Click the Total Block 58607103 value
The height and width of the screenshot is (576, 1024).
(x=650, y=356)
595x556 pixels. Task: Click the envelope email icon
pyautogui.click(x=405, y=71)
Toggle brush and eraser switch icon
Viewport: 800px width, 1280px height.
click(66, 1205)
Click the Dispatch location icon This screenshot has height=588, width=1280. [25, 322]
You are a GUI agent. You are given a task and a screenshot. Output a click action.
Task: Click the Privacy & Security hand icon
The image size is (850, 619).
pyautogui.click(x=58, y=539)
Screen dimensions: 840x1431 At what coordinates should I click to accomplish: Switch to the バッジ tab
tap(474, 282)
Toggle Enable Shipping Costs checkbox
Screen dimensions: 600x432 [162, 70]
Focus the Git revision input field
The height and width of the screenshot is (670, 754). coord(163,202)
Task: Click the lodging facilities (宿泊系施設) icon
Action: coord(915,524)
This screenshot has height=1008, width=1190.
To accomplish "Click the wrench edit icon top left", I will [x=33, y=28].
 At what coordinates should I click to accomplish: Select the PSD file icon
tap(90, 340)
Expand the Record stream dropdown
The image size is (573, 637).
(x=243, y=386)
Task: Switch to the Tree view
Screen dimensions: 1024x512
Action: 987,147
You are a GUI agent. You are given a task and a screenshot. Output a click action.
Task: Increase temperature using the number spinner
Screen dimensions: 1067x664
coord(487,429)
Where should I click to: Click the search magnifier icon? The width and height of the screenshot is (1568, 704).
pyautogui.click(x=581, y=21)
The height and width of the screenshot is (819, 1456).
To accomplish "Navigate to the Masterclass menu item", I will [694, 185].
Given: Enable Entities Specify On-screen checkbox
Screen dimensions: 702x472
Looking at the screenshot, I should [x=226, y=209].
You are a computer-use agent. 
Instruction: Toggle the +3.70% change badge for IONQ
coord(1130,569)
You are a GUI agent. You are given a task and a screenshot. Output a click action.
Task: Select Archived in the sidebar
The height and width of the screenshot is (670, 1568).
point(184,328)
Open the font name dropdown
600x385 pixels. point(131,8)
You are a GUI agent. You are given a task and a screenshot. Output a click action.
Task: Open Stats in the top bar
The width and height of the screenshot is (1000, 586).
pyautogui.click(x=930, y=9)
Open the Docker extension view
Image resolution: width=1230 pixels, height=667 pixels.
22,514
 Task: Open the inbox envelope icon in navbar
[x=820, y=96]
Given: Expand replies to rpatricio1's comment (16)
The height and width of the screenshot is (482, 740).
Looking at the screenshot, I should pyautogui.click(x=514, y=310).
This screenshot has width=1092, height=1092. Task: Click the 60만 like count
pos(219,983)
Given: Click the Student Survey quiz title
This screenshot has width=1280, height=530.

■ What the exercise asks:
From the line holding "Task: Open the inbox envelope icon in navbar" down to the final line above, quote every line exactly and only those lines.

■ Solution for this task:
 Task: Open the inbox envelope icon in navbar
[x=820, y=96]
Given: Expand replies to rpatricio1's comment (16)
The height and width of the screenshot is (482, 740).
Looking at the screenshot, I should pyautogui.click(x=514, y=310).
This screenshot has width=1092, height=1092. Task: Click the 60만 like count
pos(219,983)
Given: Click the Student Survey quiz title
This screenshot has width=1280, height=530.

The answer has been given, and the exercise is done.